GIVEN TEXT:
One of the most common causes of death in patients suffering from epithelial tumors is metastasis and the formation of secondary tumors. A primary requirement for the initiation of metastasis is the dissolution of cell-cell contacts in the tumor tissue, followed by the cells entering the blood stream. Epithelial cells contain multiple cell-cell junctions that regulate tissue morphogenesis and also allow communication between different cells in a tissue. One major junction that is required for epithelial cell function is the desmosome and loss of desmosomal proteins is often observed in metastasizing tumor cells. Our work has demonstrated that the initiation of desmosome formation is dependent on the plaque protein, plakophilin3, in human cells. Loss of plakophilin3 leads to increased neoplastic progression and metastasis and our work has identified molecular determinants downstream of plakophilin3 loss that are important for tumor progression and metastasis. Studying the mechanisms by which cell-cell interactions are generated and dissolved will lead to an understanding of the molecular mechanisms by which these processes are regulated and may lead to the development of novel therapeutic strategies for treating neoplastic disease.

SOURCE DATA:
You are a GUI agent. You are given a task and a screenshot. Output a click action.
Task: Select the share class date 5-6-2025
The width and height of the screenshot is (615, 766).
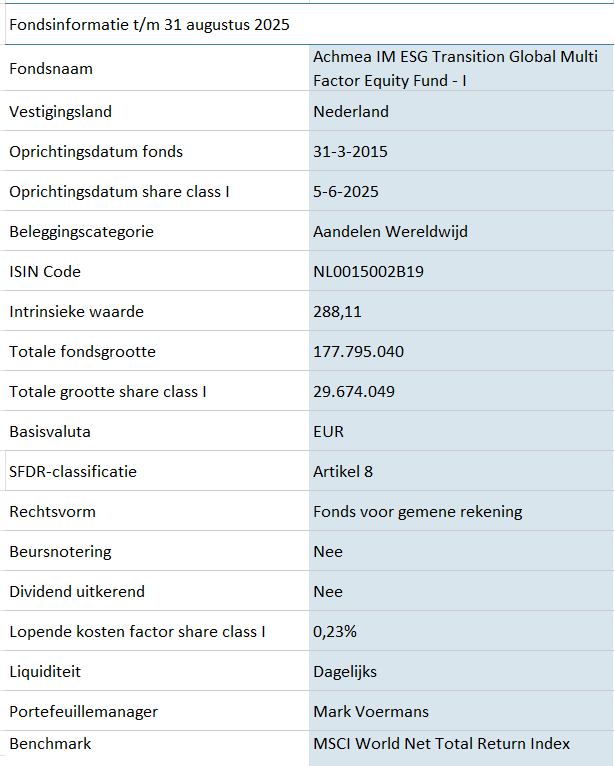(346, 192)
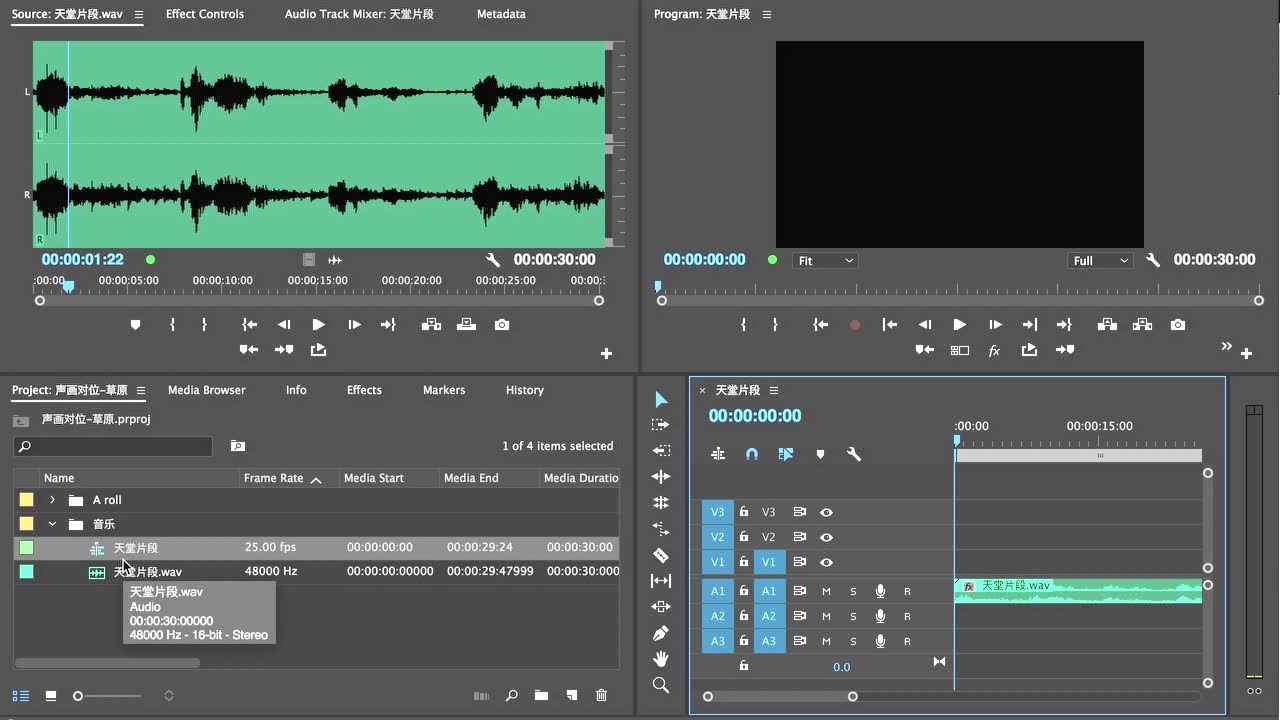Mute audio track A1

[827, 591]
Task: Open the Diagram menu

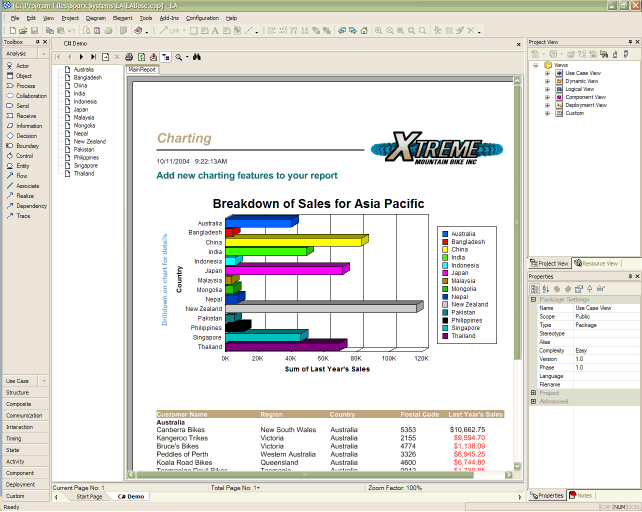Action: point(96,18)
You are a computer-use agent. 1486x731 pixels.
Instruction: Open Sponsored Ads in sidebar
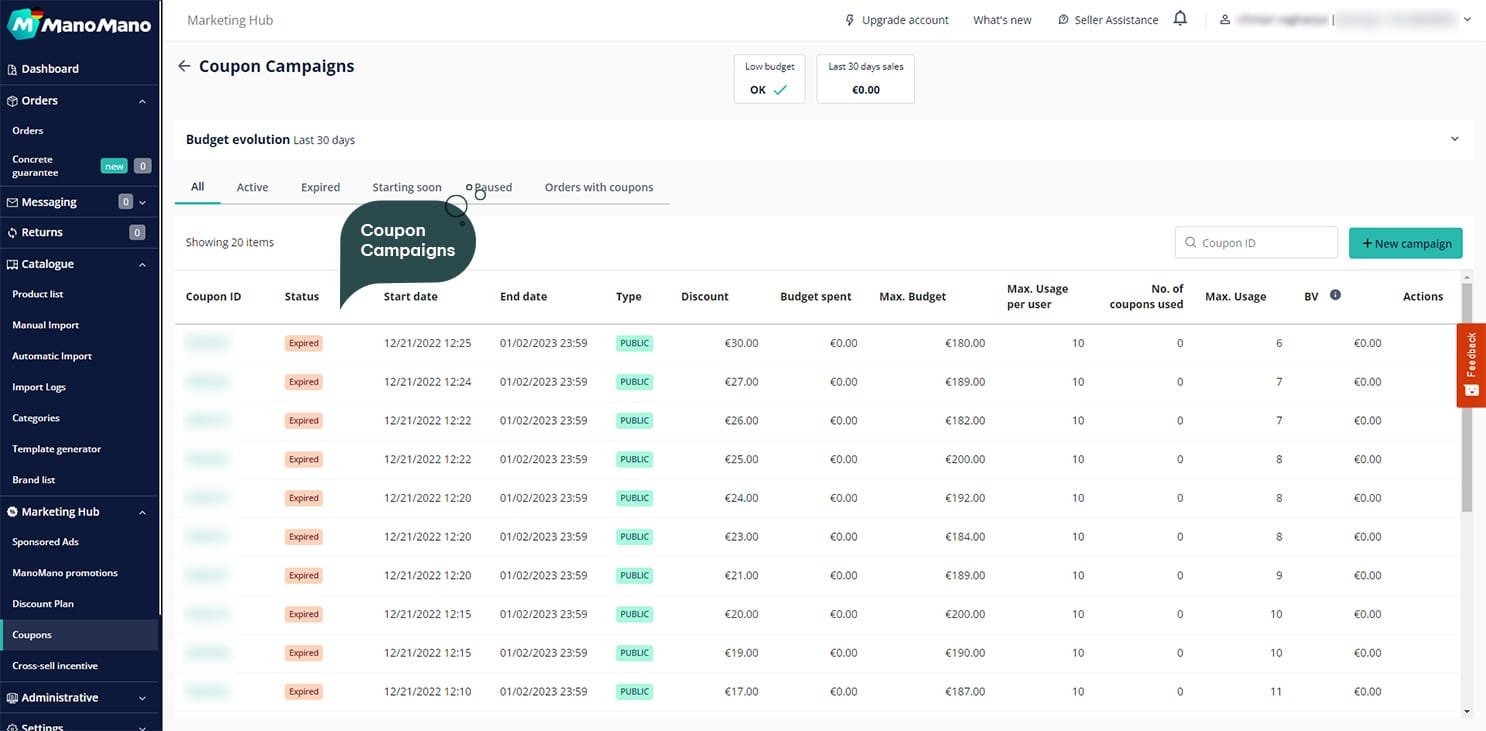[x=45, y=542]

PROBLEM DETAILS:
Extend the passage on plakophilin3, desmosomes, and tumor metastasis, writing what follows its final sentence.

RESULT:
Another area of focus in the laboratory is to elucidate the mechanisms by which the 14-3-3 protein family regulates different cellular processes. As part of these studies we have determined the molecular basis for specific complex formation between 14-3-3 proteins and the cdc25C protein phosphatase. Our work has demonstrated that loss of two 14-3-3 isoforms, 14-3-3ε and 14-3-3γ has resulted in override of both the S-phase and G2 DNA damage checkpoints resulting in cell death. A conserved structural fold present in these two 14-3-3 proteins allows them to form a specific complex with and inhibit cdc25C function in vivo and disruption of this complex can lead to inhibition of tumor growth. These studies have been extended to identify specific ligands for individual 14-3-3 isoforms to determine how individual family members regulate different cellular pathways.

Finally, another area of work in the laboratory has focused on devising novel technologies for the generation of transgenic mice that either over-express or have a knockdown of specific gene products.